### Reading text

Aileen Kilgore Henderson

Aileen Kilgore Henderson (1921-2023) was an award-winning author of children’s literature who produced all of her major works late in her life. Her first novel for children, The Summer of the Bonepile Monster, was published in 1995, when she was 74 years old. She later published three more children’s books and two memoirs.

Aileen Kilgore Henderson Gertrude Aileen Kilgore Henderson was born in Cedar Cove, Tuscaloosa County, on April 10, 1921, to William O. and Gertrude Kilgore; she was one of five children. In 1928, the family moved to Brookwood, Tuscaloosa County, where the children attended the new consolidated school system. After graduating from high school, Kilgore worked from 1938 to 1942 at the S. H. Kress store in Tuscaloosa. She spent one year (1942-43) as a civil service employee before enlisting in the Women’s Army Corps. After completing basic training at Fort Oglethorpe, Georgia, she worked as an airplane engine mechanic and a photo lab technician at Ellington Air Force Base in Texas from 1944 to 1945.

Returning home to Alabama after the war, she earned an education degree from the University of Alabama, and in 1950 she began her teaching career in Northport, Tuscaloosa County. By 1952, she was teaching 43 fourth graders for $1,700 a year; finding her time completely absorbed by teaching and school-related duties, she decided to move back to Texas. She accepted a teaching position for $2,600 a year in Panther Junction, located in Big Bend National Park, where she taught grades four through seven from 1952 to 1954.

While there, she met Arthur Henderson, a park ranger. They married in December 1954 and had one daughter. Henderson was relocated for work several times, and the family lived in Ashville, North Carolina; Washington. D.C.; and the Badlands of North Dakota. During this time, Henderson held a variety of jobs. She taught school in Minnesota in the 1960s and earned a master of arts in education from the University of Alabama in 1966. In addition to teaching, Henderson worked as a museum docent, a freelance writer, and a photographer. When Arthur Henderson retired from the National Park Service, they returned to Brookwood. Arthur died in 2006.

######

▶ **Stated exercise 1**
In the Henderson biography, what is the passage from "Returning home to" up to and including "1952 to 1954."? Echo it word for word.
▶ **Stated exercise 2**
According to the Henderson biography, why did Henderson decide in 1952 to move back to Texas? Answer in one to three sentences.
▶ **Stated exercise 3**
How old was Henderson when her first children's novel was published, according to the Henderson biography?

### Material

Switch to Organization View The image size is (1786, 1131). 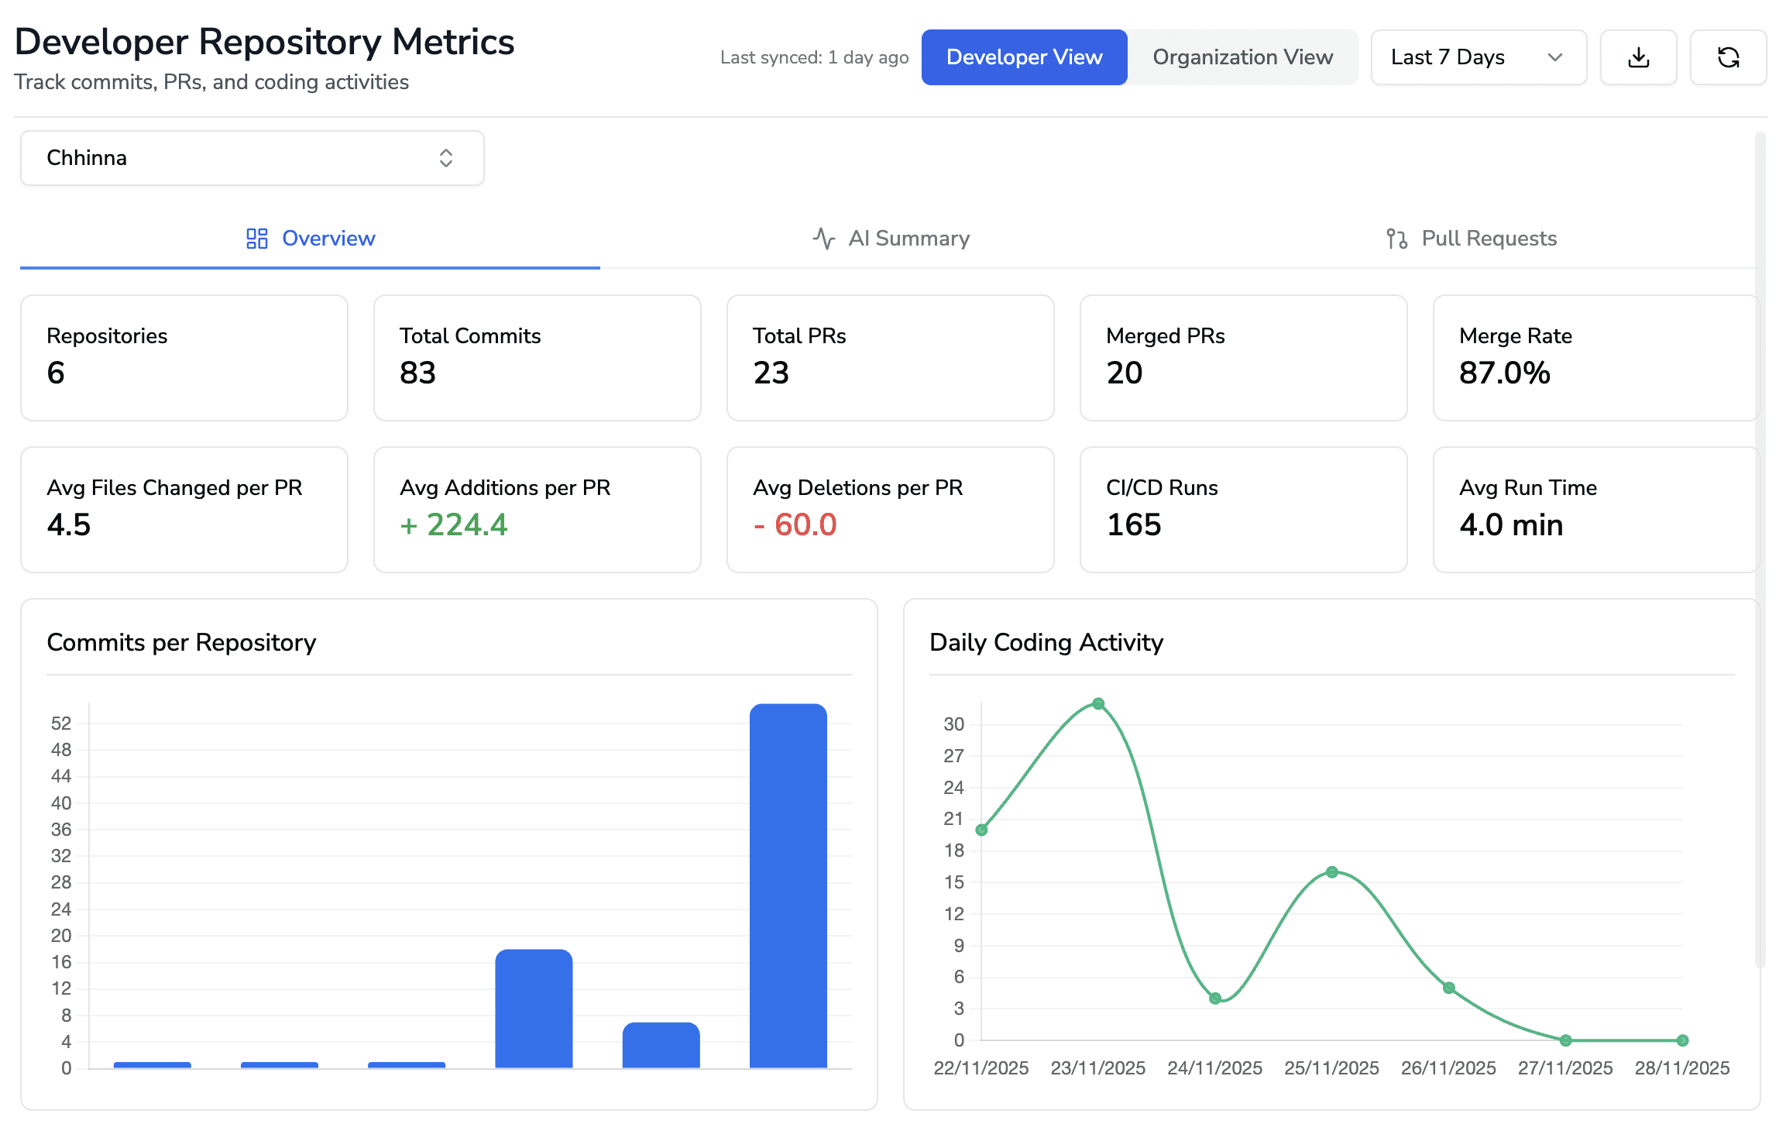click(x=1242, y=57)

######

▶ **Task result 1**
Returning home to Alabama after the war, she earned an education degree from the University of Alabama, and in 1950 she began her teaching career in Northport, Tuscaloosa County. By 1952, she was teaching 43 fourth graders for $1,700 a year; finding her time completely absorbed by teaching and school-related duties, she decided to move back to Texas. She accepted a teaching position for $2,600 a year in Panther Junction, located in Big Bend National Park, where she taught grades four through seven from 1952 to 1954.

▶ **Task result 2**
She found that teaching and school-related duties completely absorbed her time. At that point she was teaching 43 fourth graders for $1,700 a year.

▶ **Task result 3**
She was 74 years old.